Prominent cancer researchers are not waiting for definitive studies, but are urging people to curb their cell phone use now.   For example, the director of the University of Pittsburgh Cancer Institute, Dr. Ronald Herberman, warned his staff in July 2008 that the risks from cell phone radiation justified precautions, such as using ear pieces and minimizing cell phone usage by children.[9]

For the above reasons, the Cancer Prevention and Treatment Fund of the National Research Center for Women & Families strongly supports your pioneering, proactive legislation.  The “Children’s Wireless Protection Act” would help protect the health of Maine residents by making the state the first to require warning labels that radiation from cell phones may cause brain cancer.

Sincerely,

Diana Zuckerman, PhD

President

Cancer Prevention and Treatment Fund

National Research Center for Women & Families

References:

[1] Wiart J, Hadjem A, Wong MF, Bloch I. (2008) Analysis of RF exposure in the head tissues of children and adults.

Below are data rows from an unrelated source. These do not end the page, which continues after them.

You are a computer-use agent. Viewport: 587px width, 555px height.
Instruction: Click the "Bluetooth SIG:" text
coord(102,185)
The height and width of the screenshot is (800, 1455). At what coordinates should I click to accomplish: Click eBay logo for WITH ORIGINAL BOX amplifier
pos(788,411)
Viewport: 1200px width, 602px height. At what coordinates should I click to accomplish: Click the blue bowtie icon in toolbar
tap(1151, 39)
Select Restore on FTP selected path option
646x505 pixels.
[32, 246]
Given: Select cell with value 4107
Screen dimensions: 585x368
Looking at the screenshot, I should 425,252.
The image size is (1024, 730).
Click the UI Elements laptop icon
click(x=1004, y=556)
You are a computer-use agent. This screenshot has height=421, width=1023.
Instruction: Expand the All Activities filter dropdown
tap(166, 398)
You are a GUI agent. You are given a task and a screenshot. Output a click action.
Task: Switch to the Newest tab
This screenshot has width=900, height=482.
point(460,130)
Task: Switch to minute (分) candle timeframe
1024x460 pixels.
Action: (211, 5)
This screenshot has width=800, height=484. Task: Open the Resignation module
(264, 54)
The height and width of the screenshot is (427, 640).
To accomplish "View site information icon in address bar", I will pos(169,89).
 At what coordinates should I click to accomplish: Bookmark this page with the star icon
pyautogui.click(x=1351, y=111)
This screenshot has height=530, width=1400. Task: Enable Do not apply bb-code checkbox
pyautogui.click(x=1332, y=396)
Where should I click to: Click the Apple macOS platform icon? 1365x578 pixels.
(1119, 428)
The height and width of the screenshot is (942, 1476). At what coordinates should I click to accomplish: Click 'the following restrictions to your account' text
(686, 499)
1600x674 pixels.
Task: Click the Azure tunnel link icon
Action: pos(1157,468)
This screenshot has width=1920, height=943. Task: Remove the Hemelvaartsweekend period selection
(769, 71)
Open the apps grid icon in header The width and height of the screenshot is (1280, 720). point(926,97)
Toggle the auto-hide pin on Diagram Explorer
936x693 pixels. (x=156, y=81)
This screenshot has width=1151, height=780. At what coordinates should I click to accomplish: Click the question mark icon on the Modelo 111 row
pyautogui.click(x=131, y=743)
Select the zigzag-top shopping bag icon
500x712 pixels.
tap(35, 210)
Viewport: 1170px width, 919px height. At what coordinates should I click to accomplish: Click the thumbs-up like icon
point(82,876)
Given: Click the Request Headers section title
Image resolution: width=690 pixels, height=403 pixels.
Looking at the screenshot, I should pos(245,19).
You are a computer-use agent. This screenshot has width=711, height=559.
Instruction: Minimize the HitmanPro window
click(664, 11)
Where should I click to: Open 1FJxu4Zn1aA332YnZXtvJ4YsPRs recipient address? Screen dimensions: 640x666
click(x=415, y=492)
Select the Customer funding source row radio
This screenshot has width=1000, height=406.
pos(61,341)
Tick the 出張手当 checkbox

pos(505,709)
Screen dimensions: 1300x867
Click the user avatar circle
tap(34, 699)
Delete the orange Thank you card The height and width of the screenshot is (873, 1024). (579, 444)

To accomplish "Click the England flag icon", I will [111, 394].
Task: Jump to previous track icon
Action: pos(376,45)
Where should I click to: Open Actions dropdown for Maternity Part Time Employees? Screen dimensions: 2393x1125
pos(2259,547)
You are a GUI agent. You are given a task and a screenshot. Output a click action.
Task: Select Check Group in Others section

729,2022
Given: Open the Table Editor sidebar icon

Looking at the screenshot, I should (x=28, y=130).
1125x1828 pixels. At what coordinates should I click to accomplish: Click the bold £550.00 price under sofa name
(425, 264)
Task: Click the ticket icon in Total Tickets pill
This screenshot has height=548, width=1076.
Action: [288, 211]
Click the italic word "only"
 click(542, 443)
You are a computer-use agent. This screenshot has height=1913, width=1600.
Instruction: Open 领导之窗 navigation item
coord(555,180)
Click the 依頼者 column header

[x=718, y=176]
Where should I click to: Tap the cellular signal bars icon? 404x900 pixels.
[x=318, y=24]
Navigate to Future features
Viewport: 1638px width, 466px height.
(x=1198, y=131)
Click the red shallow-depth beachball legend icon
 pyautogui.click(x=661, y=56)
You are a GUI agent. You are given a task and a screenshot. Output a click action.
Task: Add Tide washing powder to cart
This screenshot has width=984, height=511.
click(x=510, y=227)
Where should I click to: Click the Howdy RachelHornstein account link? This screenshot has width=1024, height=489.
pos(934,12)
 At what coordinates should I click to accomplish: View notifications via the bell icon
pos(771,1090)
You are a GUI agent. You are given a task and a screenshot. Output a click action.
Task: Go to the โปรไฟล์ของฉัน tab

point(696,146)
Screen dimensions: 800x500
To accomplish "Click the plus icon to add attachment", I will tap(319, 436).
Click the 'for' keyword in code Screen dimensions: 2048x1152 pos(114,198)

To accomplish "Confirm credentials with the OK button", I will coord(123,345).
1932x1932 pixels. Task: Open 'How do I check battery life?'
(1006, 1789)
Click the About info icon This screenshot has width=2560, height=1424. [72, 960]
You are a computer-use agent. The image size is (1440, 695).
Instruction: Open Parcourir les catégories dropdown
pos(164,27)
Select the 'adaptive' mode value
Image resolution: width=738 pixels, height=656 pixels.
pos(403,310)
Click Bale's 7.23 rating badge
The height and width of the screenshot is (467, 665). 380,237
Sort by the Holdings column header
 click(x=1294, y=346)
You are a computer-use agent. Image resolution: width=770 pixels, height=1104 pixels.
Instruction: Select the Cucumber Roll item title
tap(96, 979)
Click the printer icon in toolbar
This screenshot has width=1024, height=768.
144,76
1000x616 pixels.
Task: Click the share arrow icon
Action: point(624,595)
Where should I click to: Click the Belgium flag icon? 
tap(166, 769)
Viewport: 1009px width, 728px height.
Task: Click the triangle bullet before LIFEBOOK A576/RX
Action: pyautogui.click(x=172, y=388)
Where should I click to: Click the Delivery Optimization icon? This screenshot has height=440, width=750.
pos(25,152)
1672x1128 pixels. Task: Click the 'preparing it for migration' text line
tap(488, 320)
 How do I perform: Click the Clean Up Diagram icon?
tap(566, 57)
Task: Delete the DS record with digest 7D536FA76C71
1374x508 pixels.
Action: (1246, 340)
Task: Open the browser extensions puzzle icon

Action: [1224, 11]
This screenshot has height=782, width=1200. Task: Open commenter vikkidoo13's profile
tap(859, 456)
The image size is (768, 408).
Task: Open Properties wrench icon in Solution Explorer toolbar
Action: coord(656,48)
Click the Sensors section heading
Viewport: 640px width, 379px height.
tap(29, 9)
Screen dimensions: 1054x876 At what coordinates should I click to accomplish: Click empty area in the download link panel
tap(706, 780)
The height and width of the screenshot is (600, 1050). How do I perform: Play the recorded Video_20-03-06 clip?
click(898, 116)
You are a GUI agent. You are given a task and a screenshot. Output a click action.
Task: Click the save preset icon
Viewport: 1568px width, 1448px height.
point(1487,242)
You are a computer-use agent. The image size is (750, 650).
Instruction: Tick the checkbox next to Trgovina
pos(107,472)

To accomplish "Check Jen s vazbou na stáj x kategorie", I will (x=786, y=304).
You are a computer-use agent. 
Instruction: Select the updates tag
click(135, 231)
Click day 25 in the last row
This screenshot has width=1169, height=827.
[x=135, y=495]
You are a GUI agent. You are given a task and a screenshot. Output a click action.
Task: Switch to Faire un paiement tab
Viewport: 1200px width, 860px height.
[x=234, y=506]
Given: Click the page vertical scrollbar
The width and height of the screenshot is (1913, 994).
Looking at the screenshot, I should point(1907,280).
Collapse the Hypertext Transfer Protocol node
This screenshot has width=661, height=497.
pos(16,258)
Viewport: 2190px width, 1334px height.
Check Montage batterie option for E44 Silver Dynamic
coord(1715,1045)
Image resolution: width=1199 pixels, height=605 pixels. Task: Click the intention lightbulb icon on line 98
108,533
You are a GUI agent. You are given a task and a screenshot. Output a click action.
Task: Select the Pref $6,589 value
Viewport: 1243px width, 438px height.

Physics in Medicine and Biology 53(13): 3681-3695 (15).

[2] Hardell L, Carlberg M, Hansson Mild K. (2009) Epidemiological evidence for an association between use of wireless phones and tumor diseases. Pathophysiology 16 (2-3): 113-122.

[3] Hardell L, Hansson Mild K, Carlberg M, Hallquist A. (2004) Cellular and cordless telephones and the association with brain tumours in different age group. Archives of Environmental Health 59 (3): 132-137.

[4] Divan HA, Kheifets L, Obel C, Olsen J. (2008) Prenatal and Postnatal Exposure to Cell Phone Use and Behavioral Problems in Children. Epidemiology 19(4): 523-529.

[5] Hardell L, Carlberg M, Soderqvist F, Hansson Mild K, Morgan LL (2007). Long-term use of cellular phones and brain tumours: increased risk associated with use for = 10 years. Occupational and Environmental Medicine 64(9):626-632.

[6] Khurana VG, Teo C, Kundi M, Hardell L, Carlberg M (2009) Cell phones and brain tumors: A review including the long-term epidemiologic data. Surgical Neurology 72(3): 205-214.

[7] De Iuliis GN, Newey RJ, King BV, Aitken RJ (2009) Mobile Phone Radiation Induces Reactive Oxygen Species Production and DNA Damage in Human Spermatozoa In Vitro. PLoS One 4(7):e6446.doi:10.1371/journal.pone.0006446. http://www.plosone.org/article/info%3Adoi%2F10.1371%2Fjournal.pone.0006446 (Accessed August 17, 2009).

[8] Schuz J, Jacobsen R, Olsen JH, et al. (2006) Cellular telephone use and cancer risk: Update of a nationwide Danish cohort. Journal of the National Cancer Institute 98: 1707-1713.